Check out the picture below. This is a series dilution of genomic DNA. The top bands are primers for GAPDH gene, the middle band is actin, and the bottom is my gene of interest (HCN1). Why on earth does it constantly produce a band? I have done negative controls for the PCR with no DNA, and I get nothing. It seems like even if there is a molecule of DNA in the tube, I get this band?
It seems like it even goes up after getting to a low enough amount of starting DNA ?

You have mystery on your hands. There is definitely something weird going on from lane 4 to 5. My first thought is, if this is human DNA, that you have contamination of skin cells, but then you would also see the top two bands amplify past lane 4. So, the other possibility is that you have HCN1 DNA contamination from a vector used it your lab. Not sure why "no DNA" gives you no bands.
Has this happened more than once?
dan

Oh yeah, this has happened more than once... it's an ongoing plague! It's actually rat brain tissue, but I am pretty sure it's not contamination. The really weird thing is that it's not just a primer problem, I pick different primers in the same general area of the gene and I see the same weirdness?

Is the gene cloned in your lab? If so, that could be the source of the band. You just need to figure out what solution or pipet is contaminated . If the gene is in one particular vector, you could try using vector specific primers to look for contamination.

No, it's not cloned. Plus I have used brand spanking new primers, polymerase, and water.

good mystery!

interesting....
did you use the exact same aliquot of water (or buffer) for your negative control and your DNA dilution?

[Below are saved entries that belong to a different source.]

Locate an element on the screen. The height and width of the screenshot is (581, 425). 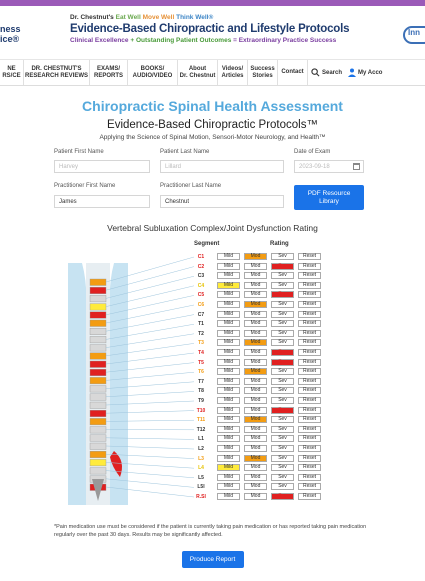
search-button: Search is located at coordinates (326, 72).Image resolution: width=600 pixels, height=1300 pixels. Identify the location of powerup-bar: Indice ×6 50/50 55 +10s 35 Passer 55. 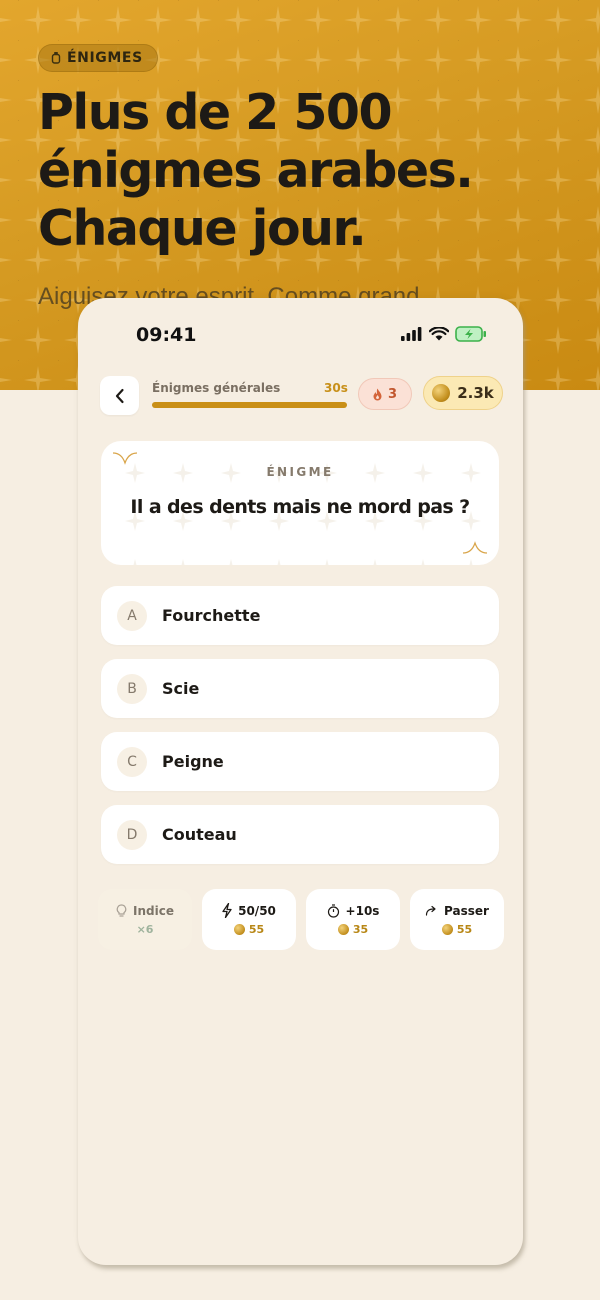
(301, 920).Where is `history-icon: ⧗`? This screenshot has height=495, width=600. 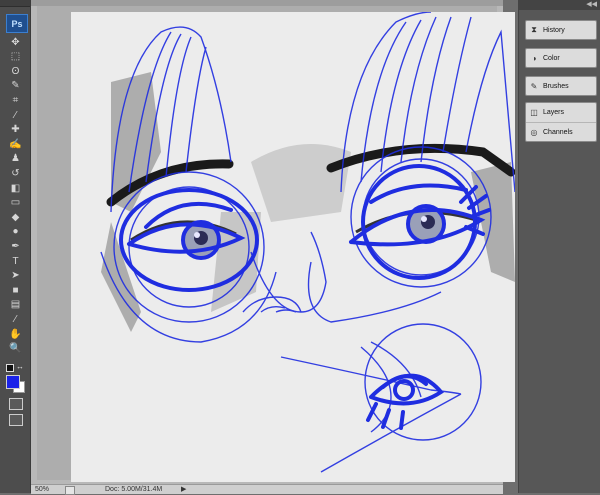
history-icon: ⧗ is located at coordinates (534, 30).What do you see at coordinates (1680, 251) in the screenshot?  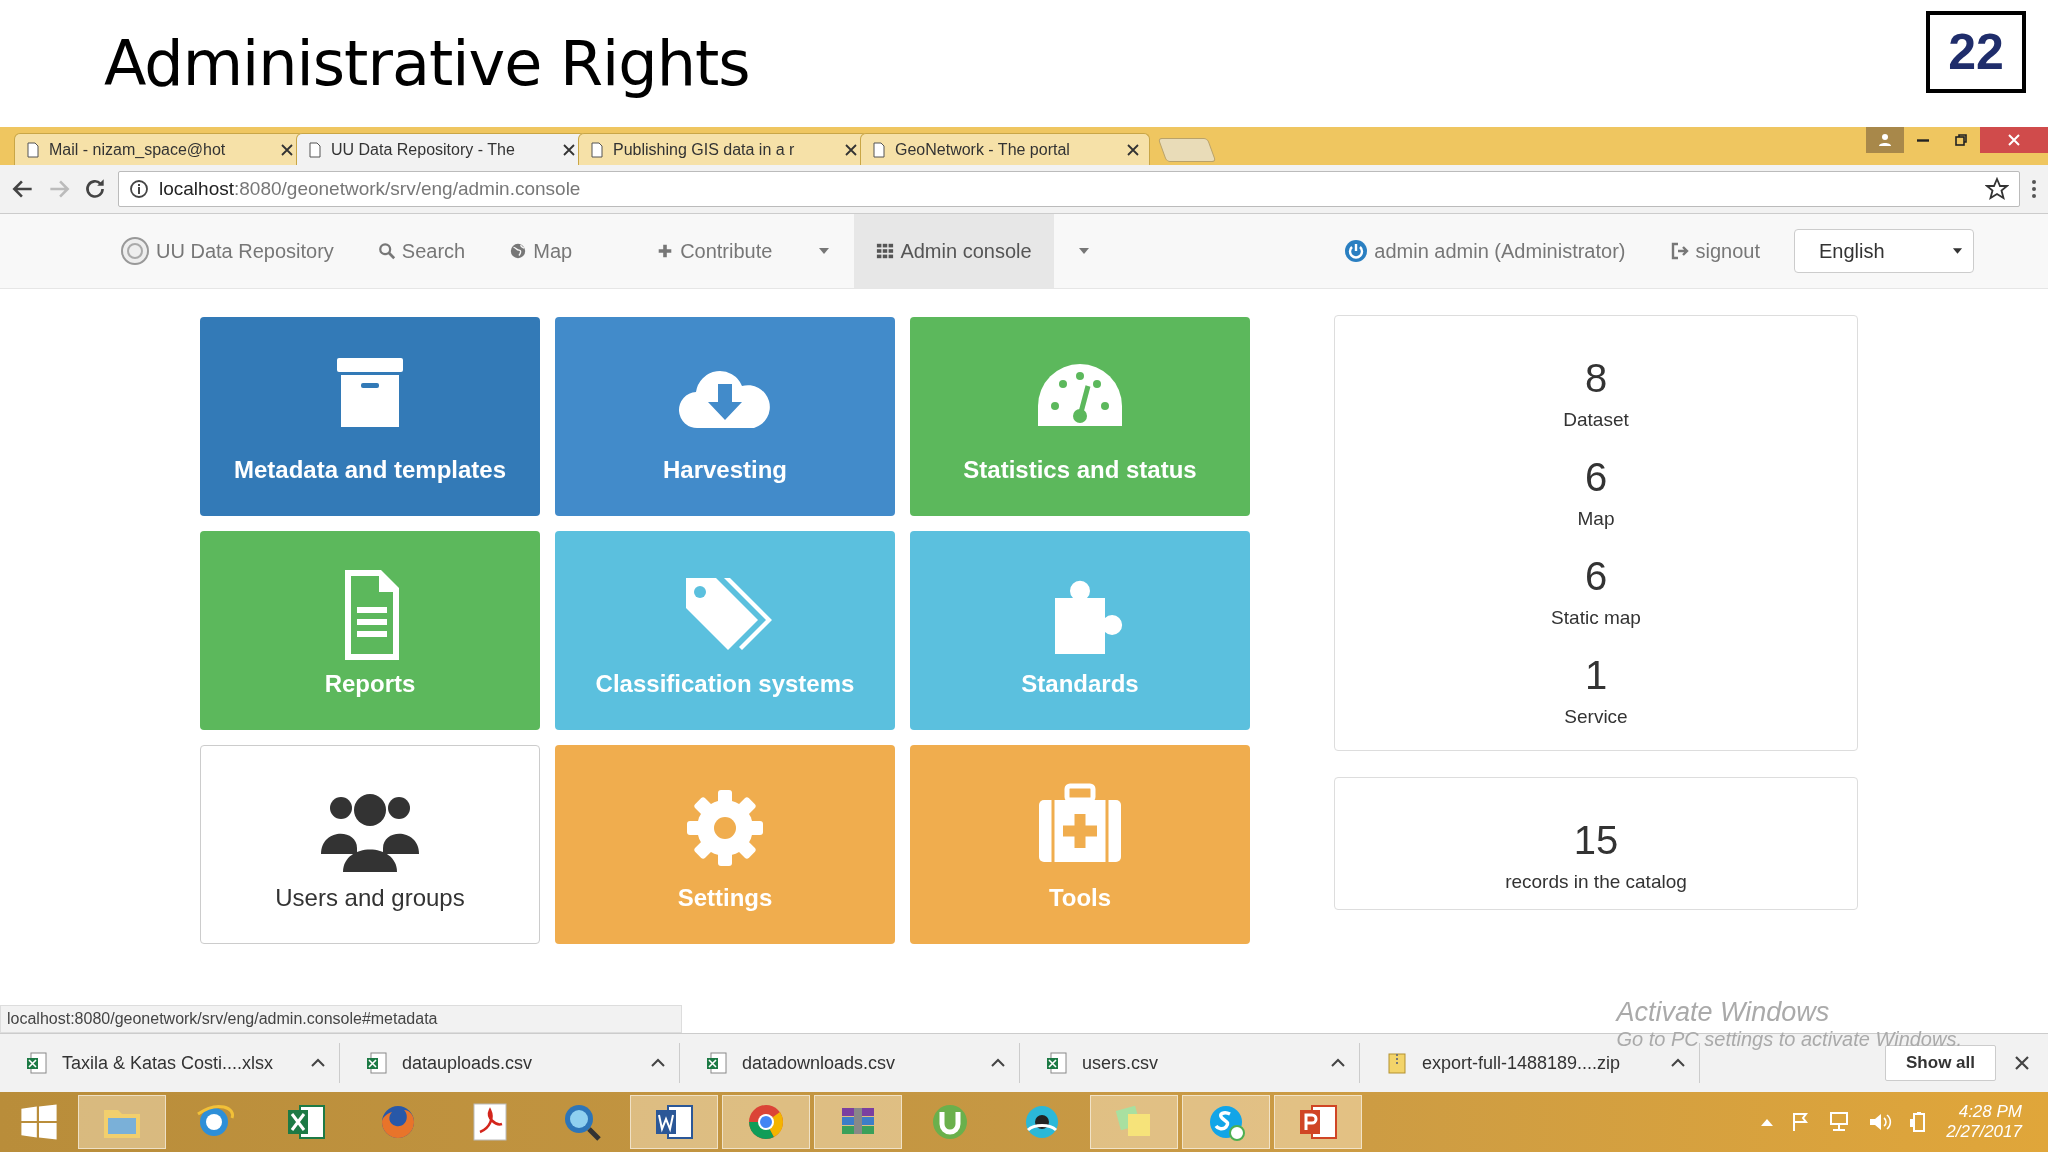 I see `signout-icon` at bounding box center [1680, 251].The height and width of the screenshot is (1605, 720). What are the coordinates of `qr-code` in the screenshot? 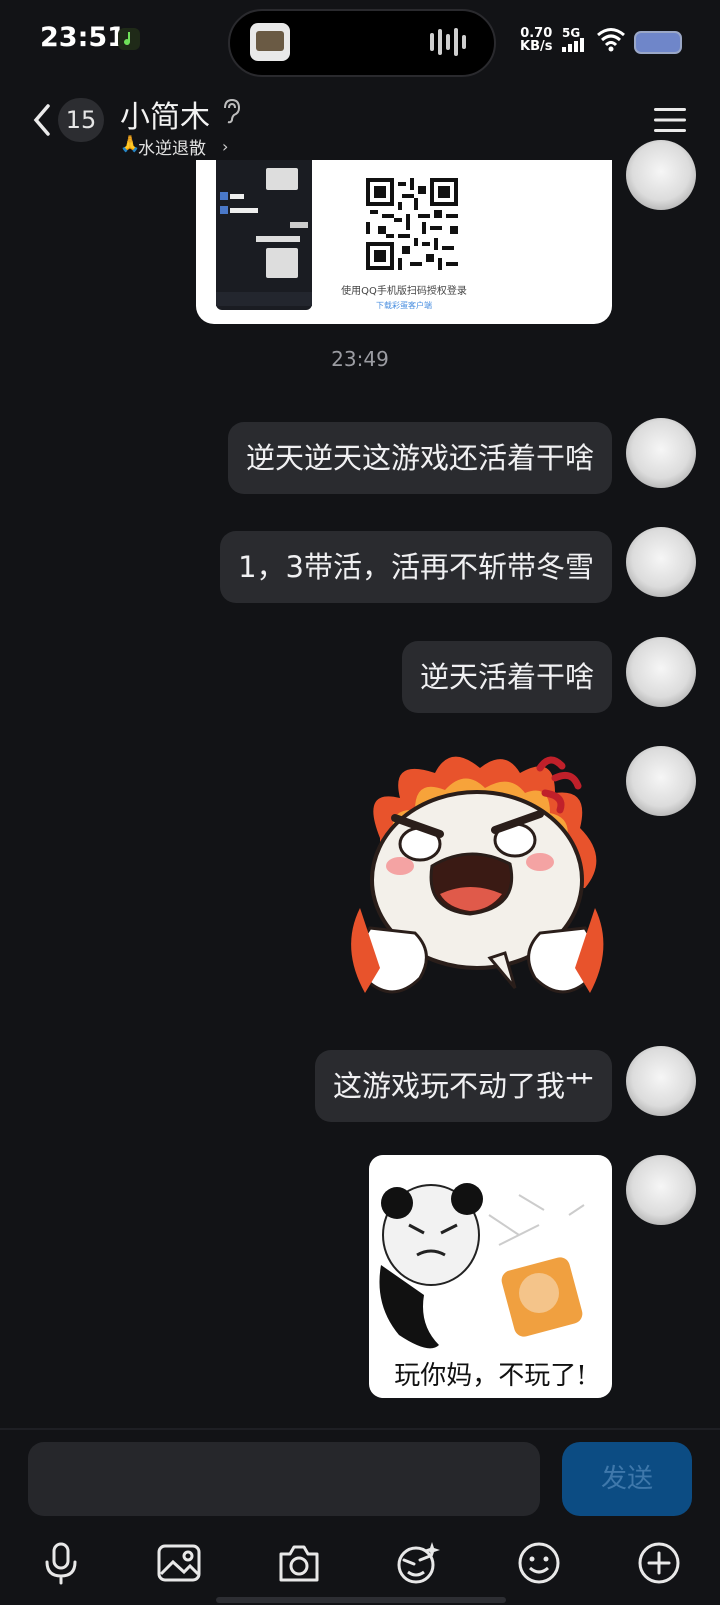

Yeah, actually I purposely used water that wasn't as 'clean' in some reactions in the hope that I would see the product in the non dna runs . By less clean, I just mean from the distilled tap. Usually I use PCR grade water for everything. Anyhow, no product in the non DNA samples?

Maybe if we figure this out we'll get a Nobel prize or something!

The appearance of the very large band in the righthand lanes is also interesting.
Do you also get this result when GAPDH and Actin are not co-amplified? It could be a band that just happens to co-migrate with the HCN1 product. It could be that the primers (to GAPDH, Actin, HCN1, or a combination) amplify a high copy number (but less complementary) sequence when the genomic DNA concentration is lowered. Try higher hybridization temps, fewer cycles, and lower primer concentrations.

That's true, I meant to point that out as well, this does occur when I don't multiplex (just HCN1 primers alone) and that larger band (which oddly is almost twice the size) also appears.

I'm trying different temperatures and enhancers (DMSO, betaine...) just because I'm curious.